Less effectively, the film sets Yuri against dogged, undeveloped Interpol Agent Ryan (Ethan Hawke), who essentially embodies the legal system that has so little to say about international gun-running (except, really, to back off pursuit when it threatens national financial interests). Ryan serves a purpose, overtly and occasionally clunkily, embodying a belief in moral rightness and the capacity of legal structures to put things right — this even as Yuri has counterintelligence agents on his payroll. It’s to the film’s credit that Jack’s faith is proved false, as his efforts can’t possibly restructure the shady world Yuri inhabits so completely.

Similarly schematic is Yuri’s primary prize, literal supermodel Ava (Bridget Moynahan), first revealed in his version of events as a hometown/dream girl, waving in slow motion in a Brighton Beach parade and thus eternally locked in his memory as ultimate object of desire. As he tells it, all his activities lead him at last to a fantastical wooing process: his wealth, at long last, allows him to arrange a non-existent photo shoot and book an island hotel in order to impress her. Of course, she doesn’t “know” exactly what he does for a living, and even when she does seem to at last figure it out, post-marriage and post-first child (Nicolai, played by young Jack Niccol), she’s unwilling (or maybe unable) to feel responsible.

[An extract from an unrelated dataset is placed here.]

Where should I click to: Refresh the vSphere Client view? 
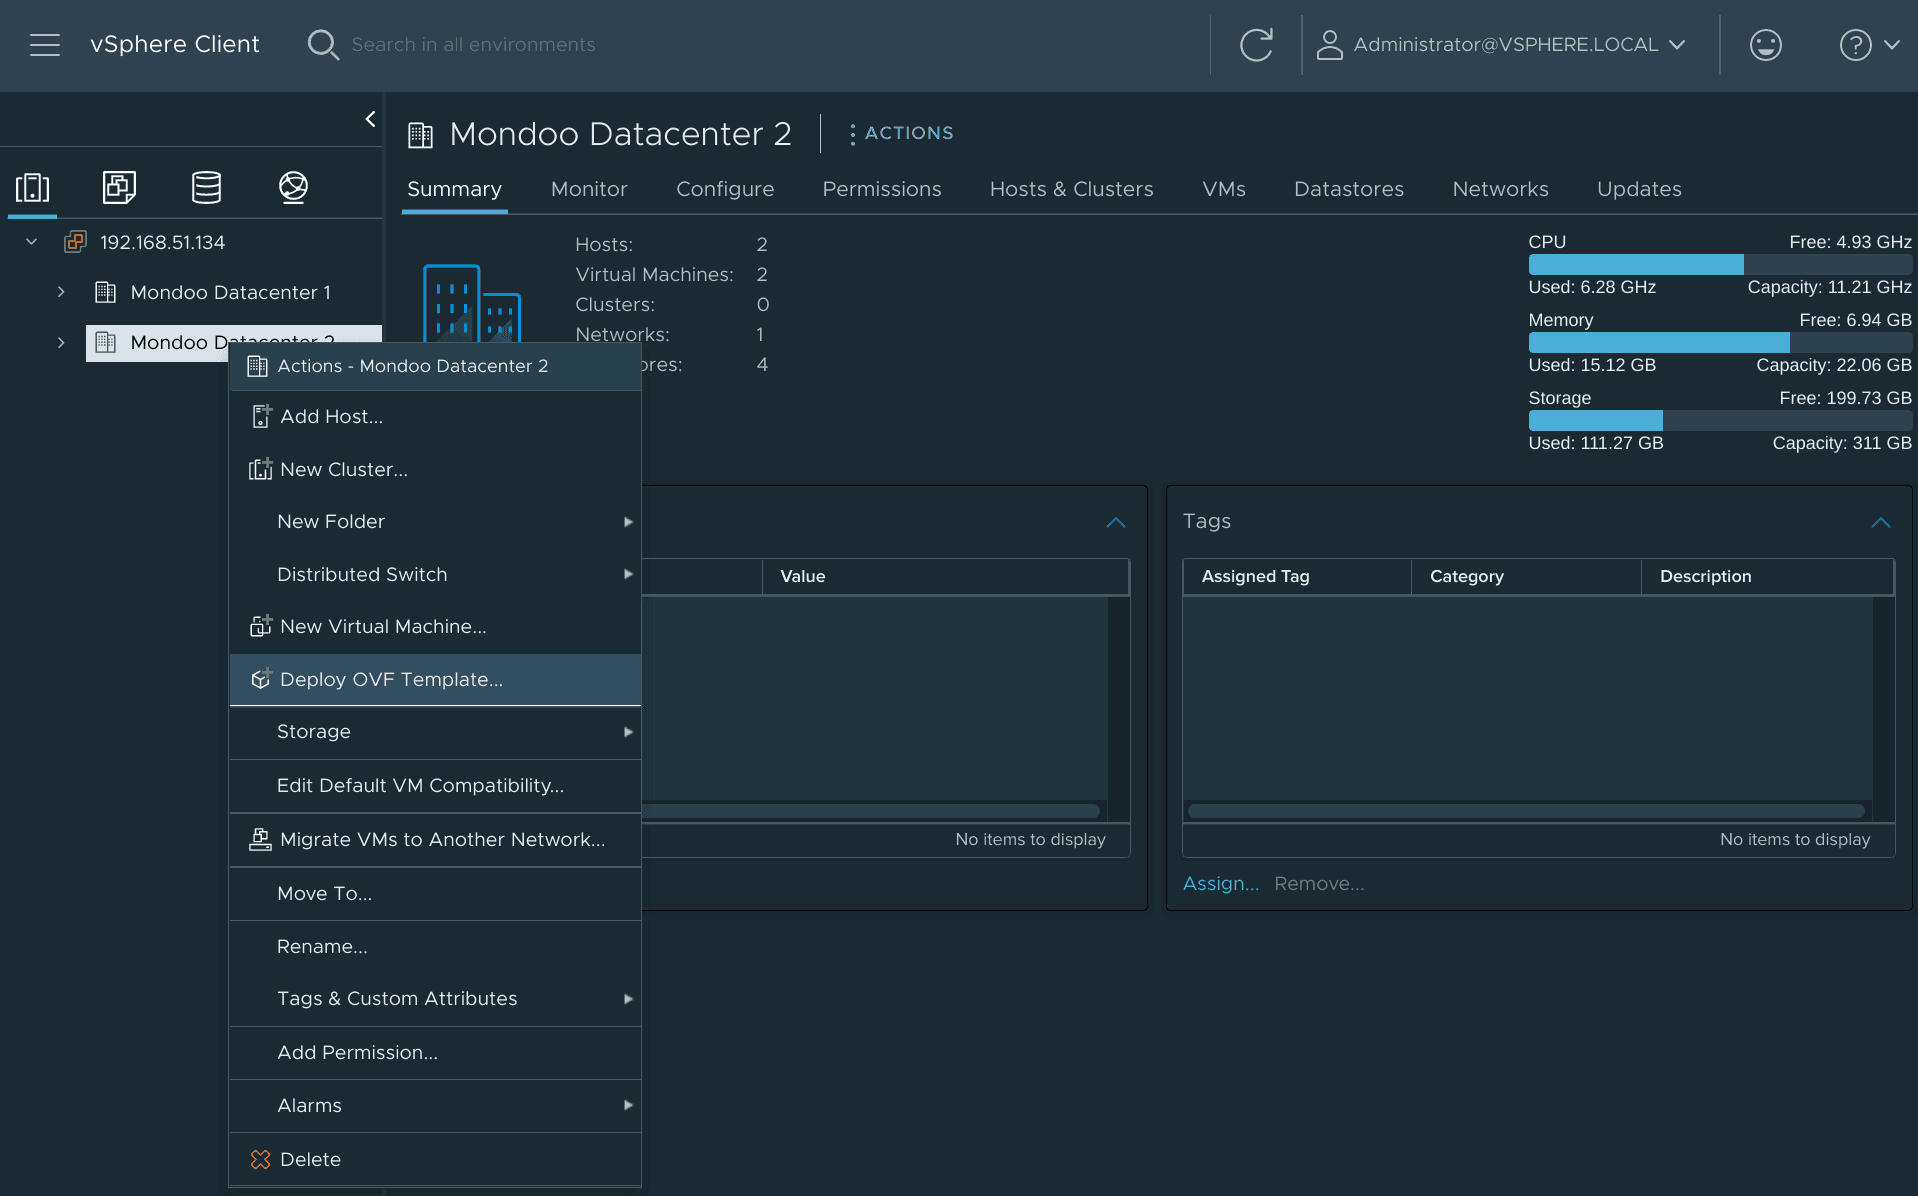1256,44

As Yuri plainly gets off on risk — the threat of violence, the possibility of getting caught — he’s also broadly representative of cavalier attitudes toward risk concerning vulnerable individuals and communities. As he refuses even to consider moral dimensions when making sales (though he does consider them in the abstract), he becomes something of an addict himself. Where Vitali craves cocaine and Ava youthful beauty and spotlights, he’s hooked on the rush of violence. At first, this rush is based on the idea of violence, but when Baptiste forces him to commit a completely ruthless, intimate, and bloody murder, Yuri suddenly is thrilled by the act itself.

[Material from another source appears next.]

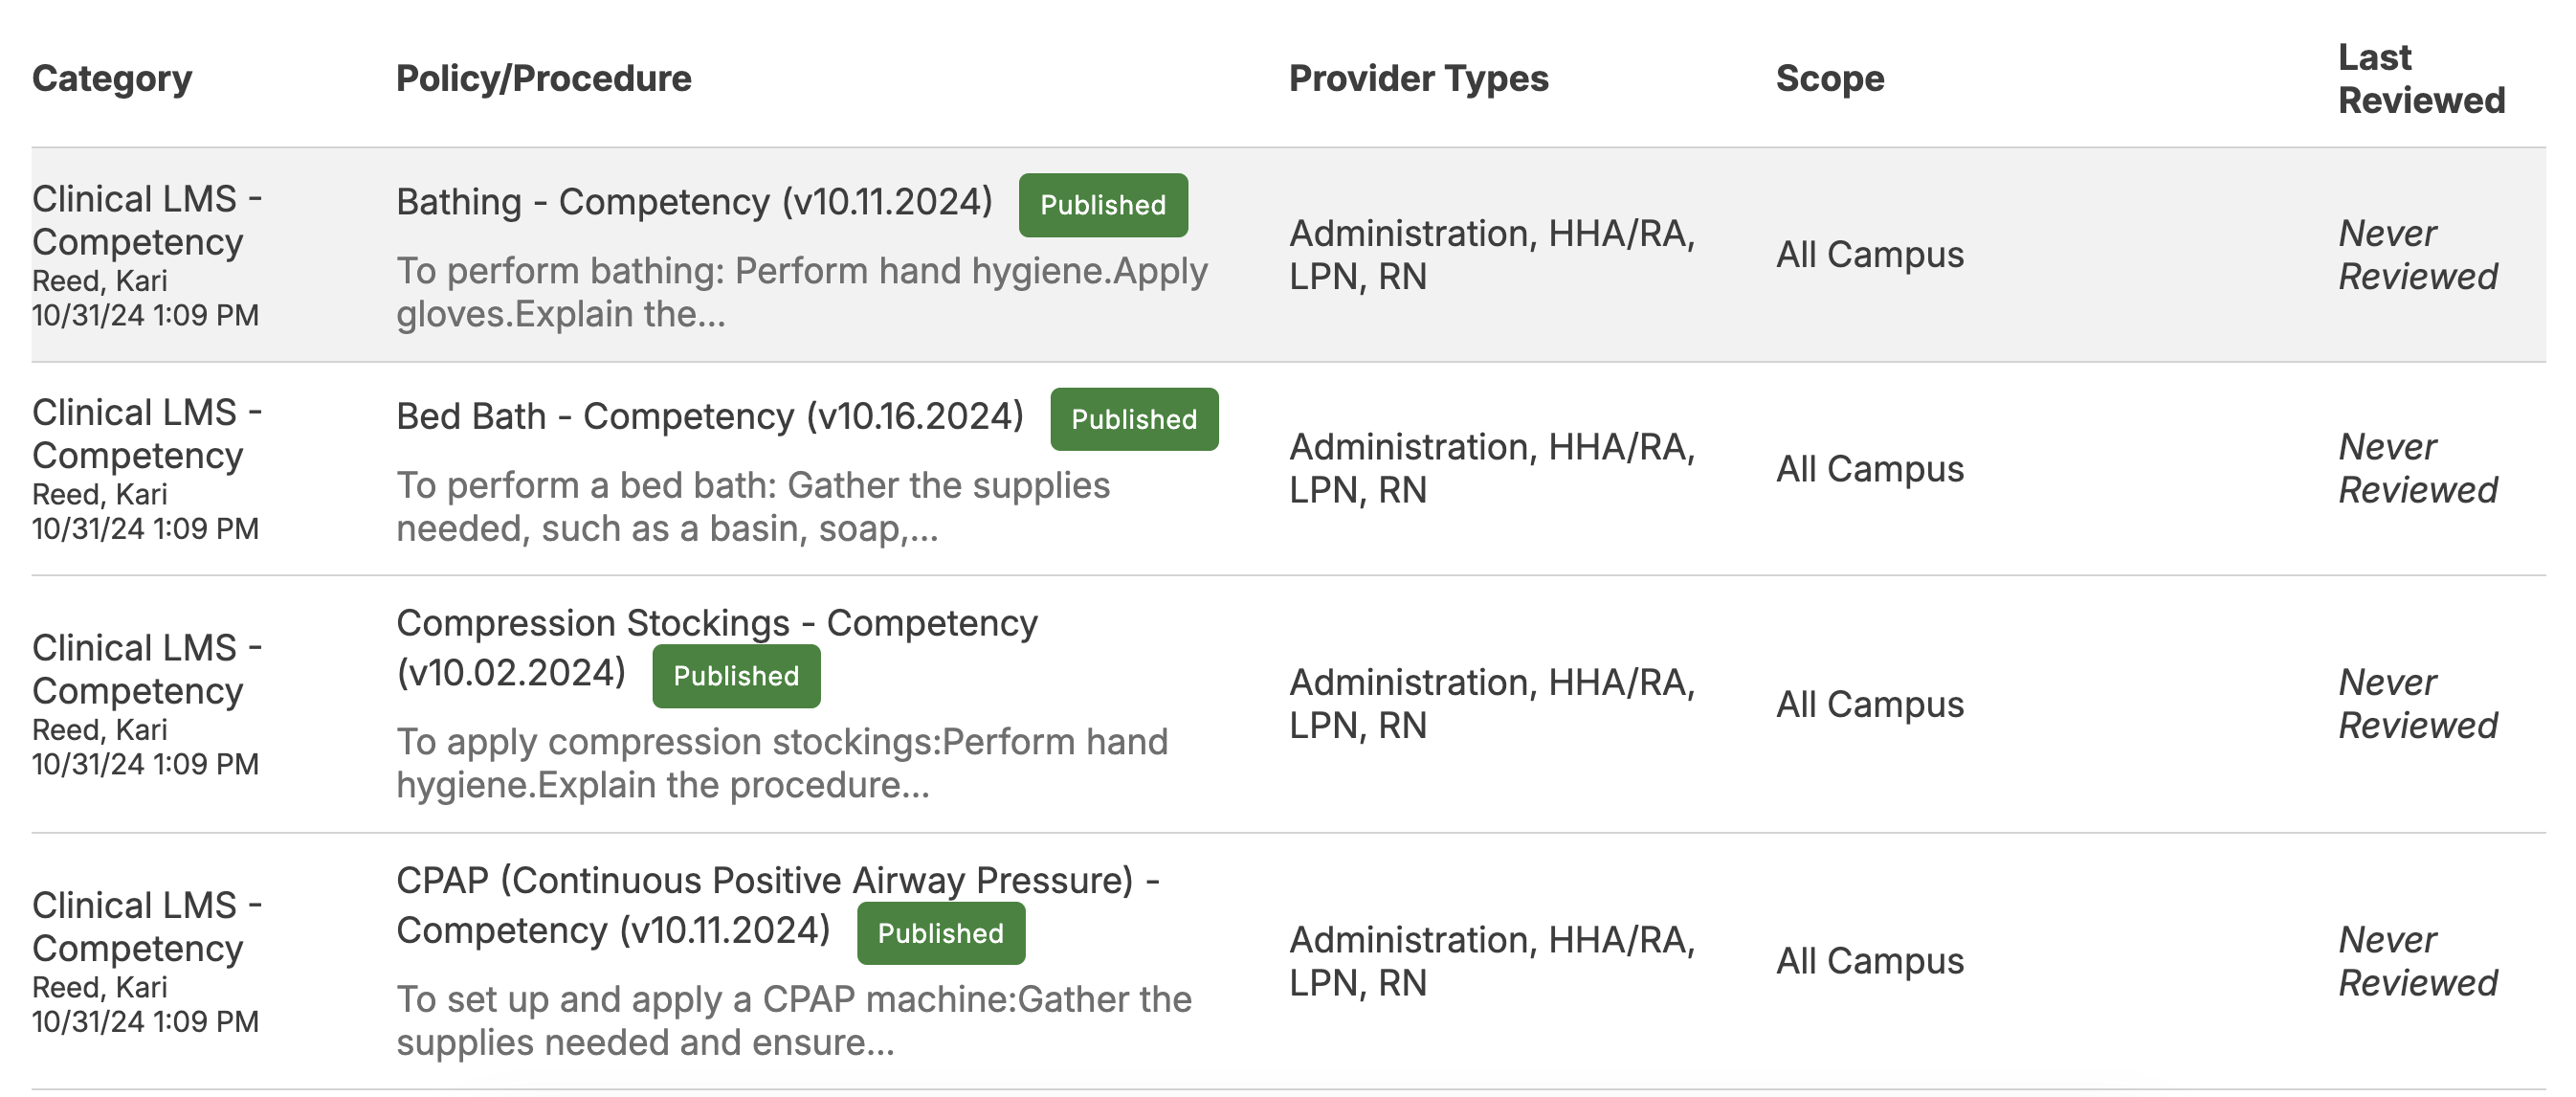
Task: Click the Policy/Procedure column header
Action: [543, 78]
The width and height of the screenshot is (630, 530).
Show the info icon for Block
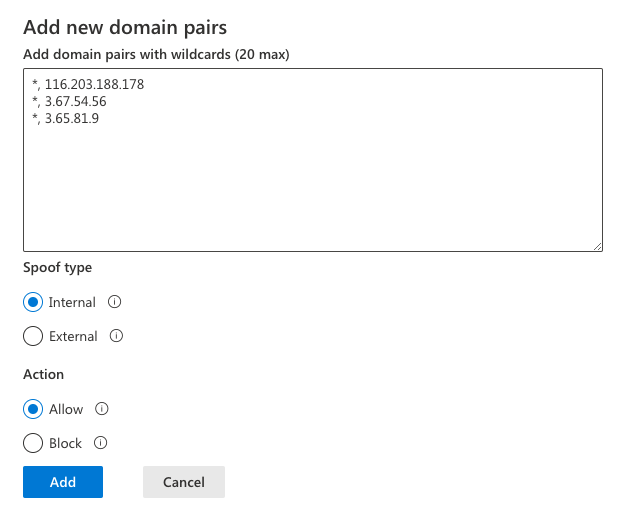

Never subtle, Lord of War makes its argument — war is a business — by broad satire and character types. But Yuri is only the tip of this iceberg, a fast-talking, practical-minded individual. The more egregious offenders are broad-based corporations and national governments; (at least) four permanent members of the U.N. Security Council are the world’s leaders in selling firearms to “developing” countries. The fact that this is somewhat common knowledge means that the film’s climax is not so much a surprise at it is a declaration. Angry and frustrated, it’s part of a current surge of socially and politically conscious films (including The Constant Gardner, and the upcoming History of Violence and Good Night, And Good Luck) that appear to be taking pages from last year’s explicitly “politicized” documentaries. Though Yuri thinks otherwise, taking sides is inevitable. Lord of War makes that much clear as can be.